This project aims to predict the housing prices in Amsterdam by applying various machine learning techniques. The dataset includes several features like the number of rooms, area, and location coordinates, and the target variable is the price of the house.
The dataset is collected from the housing market in Amsterdam, as of August 2021. The columns in the dataset include:
- Price: Price of the house
- Room: Number of rooms
- Area: Area in square meters
- Lon: Longitude coordinate
- Lat: Latitude coordinate
- Unnamed: Index Column
- Address: Address of the house
- Zip: Zip code
You can access the dataset from Kaggle by clicking here.
- Data Exploration: The data is first explored to understand its structure, statistics, and to check for any missing values.
- Data Cleaning: Rows with missing values in the 'Price' column were dropped.

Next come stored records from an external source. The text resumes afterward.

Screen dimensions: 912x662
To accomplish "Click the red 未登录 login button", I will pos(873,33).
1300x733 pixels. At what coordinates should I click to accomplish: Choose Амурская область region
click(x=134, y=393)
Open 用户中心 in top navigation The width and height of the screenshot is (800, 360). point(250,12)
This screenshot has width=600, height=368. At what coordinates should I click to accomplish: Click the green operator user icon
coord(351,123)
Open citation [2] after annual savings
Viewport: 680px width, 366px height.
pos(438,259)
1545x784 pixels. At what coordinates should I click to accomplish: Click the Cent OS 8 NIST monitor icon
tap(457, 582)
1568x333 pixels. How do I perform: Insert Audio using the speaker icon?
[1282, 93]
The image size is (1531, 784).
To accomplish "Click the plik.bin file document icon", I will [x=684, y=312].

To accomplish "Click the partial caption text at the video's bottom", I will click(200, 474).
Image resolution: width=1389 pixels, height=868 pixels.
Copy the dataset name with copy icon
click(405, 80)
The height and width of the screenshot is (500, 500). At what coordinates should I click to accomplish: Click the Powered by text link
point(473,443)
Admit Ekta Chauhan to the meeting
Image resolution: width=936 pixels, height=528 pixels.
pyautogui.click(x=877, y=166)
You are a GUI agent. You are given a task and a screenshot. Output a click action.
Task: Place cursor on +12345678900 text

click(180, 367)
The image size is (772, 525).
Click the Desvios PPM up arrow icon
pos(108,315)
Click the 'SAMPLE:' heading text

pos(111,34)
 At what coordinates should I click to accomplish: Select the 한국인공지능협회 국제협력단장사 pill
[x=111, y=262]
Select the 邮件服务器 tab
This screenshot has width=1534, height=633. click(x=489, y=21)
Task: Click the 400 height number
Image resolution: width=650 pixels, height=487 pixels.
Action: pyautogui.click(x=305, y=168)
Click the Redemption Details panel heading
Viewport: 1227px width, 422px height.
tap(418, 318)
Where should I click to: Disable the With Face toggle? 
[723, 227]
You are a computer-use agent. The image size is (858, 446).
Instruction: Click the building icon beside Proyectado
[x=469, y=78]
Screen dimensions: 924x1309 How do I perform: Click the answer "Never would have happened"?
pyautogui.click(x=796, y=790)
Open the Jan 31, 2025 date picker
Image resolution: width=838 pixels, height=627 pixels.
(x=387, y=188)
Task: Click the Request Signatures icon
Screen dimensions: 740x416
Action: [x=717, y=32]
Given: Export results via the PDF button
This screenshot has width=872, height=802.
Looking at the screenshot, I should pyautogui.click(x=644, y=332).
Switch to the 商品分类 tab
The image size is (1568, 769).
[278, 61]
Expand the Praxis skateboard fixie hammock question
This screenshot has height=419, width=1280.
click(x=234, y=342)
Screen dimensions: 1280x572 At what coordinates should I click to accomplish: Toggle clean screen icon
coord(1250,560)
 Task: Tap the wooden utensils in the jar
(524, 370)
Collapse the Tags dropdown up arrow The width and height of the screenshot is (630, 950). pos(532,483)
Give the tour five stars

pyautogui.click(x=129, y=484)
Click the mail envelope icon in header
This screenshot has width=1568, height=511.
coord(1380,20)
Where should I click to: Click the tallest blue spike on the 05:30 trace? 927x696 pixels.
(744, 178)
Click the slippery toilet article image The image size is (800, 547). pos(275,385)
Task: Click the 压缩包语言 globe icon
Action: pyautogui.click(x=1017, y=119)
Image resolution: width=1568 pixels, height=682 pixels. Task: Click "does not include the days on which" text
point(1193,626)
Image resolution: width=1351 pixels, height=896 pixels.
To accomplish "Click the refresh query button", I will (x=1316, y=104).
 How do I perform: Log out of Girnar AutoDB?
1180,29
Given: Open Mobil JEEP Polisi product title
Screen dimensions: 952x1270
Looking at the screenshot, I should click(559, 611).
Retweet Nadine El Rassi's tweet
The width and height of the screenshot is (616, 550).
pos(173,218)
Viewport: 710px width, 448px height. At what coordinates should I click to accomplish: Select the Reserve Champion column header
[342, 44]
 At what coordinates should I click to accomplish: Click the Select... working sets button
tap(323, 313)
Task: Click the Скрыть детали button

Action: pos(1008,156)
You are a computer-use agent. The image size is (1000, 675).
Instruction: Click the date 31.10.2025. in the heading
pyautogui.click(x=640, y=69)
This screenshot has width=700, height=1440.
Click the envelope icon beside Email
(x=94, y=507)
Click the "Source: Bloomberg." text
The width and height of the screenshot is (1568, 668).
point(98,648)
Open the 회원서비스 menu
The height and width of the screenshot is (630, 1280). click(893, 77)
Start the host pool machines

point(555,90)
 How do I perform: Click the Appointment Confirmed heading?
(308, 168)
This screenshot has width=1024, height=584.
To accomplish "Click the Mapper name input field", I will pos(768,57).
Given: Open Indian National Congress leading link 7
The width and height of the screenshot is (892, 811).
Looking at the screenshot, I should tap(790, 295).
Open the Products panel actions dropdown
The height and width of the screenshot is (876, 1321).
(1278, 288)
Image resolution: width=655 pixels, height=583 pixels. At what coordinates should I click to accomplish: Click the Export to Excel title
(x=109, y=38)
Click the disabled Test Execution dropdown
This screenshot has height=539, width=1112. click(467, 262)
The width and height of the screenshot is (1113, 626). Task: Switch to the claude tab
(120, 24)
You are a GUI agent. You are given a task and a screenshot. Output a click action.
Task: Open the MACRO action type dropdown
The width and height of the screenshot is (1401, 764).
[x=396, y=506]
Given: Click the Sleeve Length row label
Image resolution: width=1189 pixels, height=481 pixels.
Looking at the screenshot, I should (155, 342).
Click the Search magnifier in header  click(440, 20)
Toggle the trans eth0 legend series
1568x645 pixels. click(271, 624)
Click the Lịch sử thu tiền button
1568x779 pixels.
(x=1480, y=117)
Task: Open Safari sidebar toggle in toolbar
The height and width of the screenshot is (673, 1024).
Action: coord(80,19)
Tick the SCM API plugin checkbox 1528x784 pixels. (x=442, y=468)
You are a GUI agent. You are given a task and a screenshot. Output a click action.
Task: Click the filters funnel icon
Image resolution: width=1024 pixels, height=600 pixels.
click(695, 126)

- Visualization: Relationships between various features like 'Room', 'Area', and 'Price' were visualized using scatter plots, box plots, and heatmaps to understand the correlation.
- Feature Selection: Unnecessary features like 'Unnamed', 'Address', and 'Zip' were dropped, and the data was split into training and test sets.
- Linear Regression: A Linear Regression model was trained on the data, and predictions were made on the test set.
- Model Evaluation: The model's performance was evaluated using Mean Squared Error (MSE) and R^2 Score. The obtained values were:
- Linear Regression MSE: 60958225226.28521
- R^2 Score: 0.7998106641653243
- Python 3
- Pandas for data manipulation
- Seaborn and Matplotlib for data visualization
- Scikit-Learn for model building and evaluation
The model provides a good R^2 Score, reflecting its capability to capture the variations in the data. The analysis offers valuable insights into the housing prices in Amsterdam and can be further fine-tuned and enhanced using more complex models or feature engineering.